Written problem A
In the forum thread on the Xbox hacker, what is the fourth lesson the first commenter draws?
Written problem B
Write the next part of the forum thread on the Xbox hacker, starting right after its last sentence.

Document text
--------------------

Rise and Fall of a Hacker Who Found the Secrets of the Next Xbox and PlayStation - recoiledsnake
http://kotaku.com/5986239
======
bonzoesc
> "I was treated like a criminal," he complained to me, looking back at the
> raid.

Today we learn several lessons:

1) Don't break in to computers of American corporations while living in a
country that has historically been very friendly with US law enforcement.

2) Don't break in to computers and boast about it to video game bloggers while
using your real identity.

3) Pirating games and using stolen credit card numbers are both crimes, yes,
but not doing them doesn't mean that breaking into computers isn't a crime.

4) If you don't want to be treated like a criminal, maybe don't commit crimes.

------
guylhem
When I read stuff like that, I just wonder what exactly the "hacked" company
is trying to achieve, or if they have any idea themselves.

On one hand, you have a person who seems to genuinely care about the security
of your company (since he gave you details), who had both the chance and the
opportunity to use the access to leak stuff that could have been quite
damaging to the company - yet didn't, and willfully meets the companies
representatives and corporate enquirer.

On the other hand, you have a company who seems to have real problem with its
security procedures, an improving but frail image as game platform (not so
many dead xbox memes at the moment), and a way to manage problems like an
elephant in a porcelain shop.

What exactly did anyone in his right mind hoped such a raid would do??? Let's
see, for the potential "benefit" effects of frightening other hackers, it
further damaged microsoft reputation and it will turn a cooperative hacker
group into a revenge-seeking foe. What did they got??? In the day and age of
cloud storage, what they took during the raid was at best zeroed harddrives
previously containing a copy of the information they wanted that could now be
anywhere - and they pissed off the guy who put that information out of they
reach.

--------------------

Collected material
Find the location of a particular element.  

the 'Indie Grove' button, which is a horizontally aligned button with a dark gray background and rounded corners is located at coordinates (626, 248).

--------------------

Final answer A
If you don't want to be treated like a criminal, maybe don't commit crimes.

Final answer B
Strategically, all I see just looks like a terrible move.

Now think for a second - what if the guy puts everything he downloaded
(sourcecode, etc) in a torrent, or pass the pdfs they were so willing to
protect on wikileaks? What if he start using his knowledge to create not
"giant hacks", but small hacks that could masquerade as bugs ? (say randomly
turn off live access, hijack random xbox live accounts, etc)

What if he commits suicide ? After all, he said he lost everything! Seriously
all this is at best a PR nightmare, and at worst the first step into a Sony
PSN style catastrophy. Some people should be fired, they forgot the basic
axiom :

DO NOT TAUNT THOSE WHO CAN DAMAGE YOU.

It will be fun watching anonymous attack xbox live in the following days, then
the various bad things that will happen - no, not fun, sad. What will happen
is so evident it's a tragedy.

Critics are easy, so I'll offer my 5 cents suggestion too. The right move in
this case? Give the hackers a psychological assessment, a background check,
then a big fat check to replace the bozos who were in charge of your security
and failed. Give them more to loose- money, their dream job, reputation.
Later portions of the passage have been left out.